There seems to be an object or class that is stored in your TTree, whose Streamer is too big, at some point when AutoSave is called.
For example, if I do this:
TFile a("/tmp/big.root","RECREATE");
TH2D h("h", "h", 100000, 0, 10, 100000, 0, 10);
h.Write();
I will get a similar crash as yours, though not exactly through the same path. If you'd try to store this histogram in the TTree directly and call AutoSave, you might get closer to what you are seeing.
So maybe, you would need to do a tree->Print()
or to revise what branches and classes you have stored in this tree. One of them has a Streamer that stores too much data in it.
One detail to be noted about the output are sizes of the output files at the time the job died
16M SKIMStreamEXODelayedJetMET.root
8.8M SKIMStreamEXODisappTrk.root
57G SKIMStreamEXOHighMET.root
6.6G SKIMStreamEXOSoftDisplacedVertices.root
1.3G SKIMStreamJetHTJetPlusHOFilter.root
1.3M SKIMStreamLogErrorMonitor.root
545M SKIMStreamLogError.root
56K SKIMStreamTeVJet.root
572M write_ALCARECO.root
6.0G write_AOD.root
21M write_DQMIO.root
829M write_MINIAOD.root
64M write_NANOAOD.root
57 GB of SKIMStreamEXOHighMET.root
is highly suspicious (@cms-sw/pdmv-l2)
Inspecting SKIMStreamEXOHighMET.root
it seems the job was writing that one when it failed
[mkortela@cmsdev42 /build/mkortela/debug/issue45089/CMSSW_14_0_7/src]$ root -l -n SKIMStreamEXOHighMET.root
root [0]
Attaching file SKIMStreamEXOHighMET.root as _file0...
Warning in <TFile::Init>: file SKIMStreamEXOHighMET.root probably not closed, trying to recover
Info in <TFile::Recover>: SKIMStreamEXOHighMET.root, recovered key TTree:MetaData at address 61136680973
Info in <TFile::Recover>: SKIMStreamEXOHighMET.root, recovered key TTree:ParameterSets at address 61136746357
Info in <TFile::Recover>: SKIMStreamEXOHighMET.root, recovered key TTree:Parentage at address 61136752149
Warning in <TFile::Init>: successfully recovered 3 keys
(TFile *) 0x4a153f0
root [1] .ls
TFile** SKIMStreamEXOHighMET.root
TFile* SKIMStreamEXOHighMET.root
KEY: TTree MetaData;1
KEY: TTree ParameterSets;1
KEY: TTree Parentage;1
root [2]
57 GB of
SKIMStreamEXOHighMET.root
is highly suspicious
The SKIMStreamEXOHighMET
selects 16084 events in the job, so the average event size is 3.6 MB. Is this really justified? @cms-sw/pdmv-l2
you would need to do a
tree->Print()
I tried to call TTree::Print()
a little bit before the TTree::AutoSave()
is called, but that leads to the error message (that we turn to an exception) as well
----- Begin Fatal Exception 06-Jun-2024 08:03:20 CEST-----------------------
An exception of category 'FatalRootError' occurred while
[0] Calling RootOutputFile::finishEndFile() while closing SKIMStreamEXOHighMET.root
Additional Info:
[a] While calling Print() for Events
[b] Fatal Root Error: @SUB=TBufferFile::WriteByteCount
bytecount too large (more than 1073741822)
----- End Fatal Exception -------------------------------------------------
This is as far as I got (until July).
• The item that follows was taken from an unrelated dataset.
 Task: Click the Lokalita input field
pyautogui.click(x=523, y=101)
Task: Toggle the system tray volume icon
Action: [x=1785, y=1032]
I have the input file and the job configuration on cmsdev42
in /build/mkortela/debug/issue45089/CMSSW_14_0_7/src
in case that would be of help.
How could we get more context on what is causing the "too big object"?
The stack trace seems to imply that it is the TTree
itself that is too large. This could happens in two cases
(a) (unlikely) Some large basket(s) are somehow not flush properly and store with the TTree
(b) (more likely) The TTree
reached the maximum numbers of baskets in total (each baskets cost the storage of its size and location). (50 millions-ish lead go over the 1GB threshold)
(c) something I am missing :)
Dear all, As reported in cms talk we have a paused job for the workflow
PromptReco_Run381067_JetMET1
in Run 381067, with the following error:/afs/cern.ch/user/c/cmst0/public/PausedJobs/Run2024E/FatalRootError/ByteCountTooLarge/vocms013.cern.ch-3587397-3-log.tar.gz
/afs/cern.ch/user/m/mpresill/public/ORM_May29/CMSSW_14_0_7/src/job/WMTaskSpace/cmsRun1/cmsRun1-stdout_original.log
Matteo (ORM)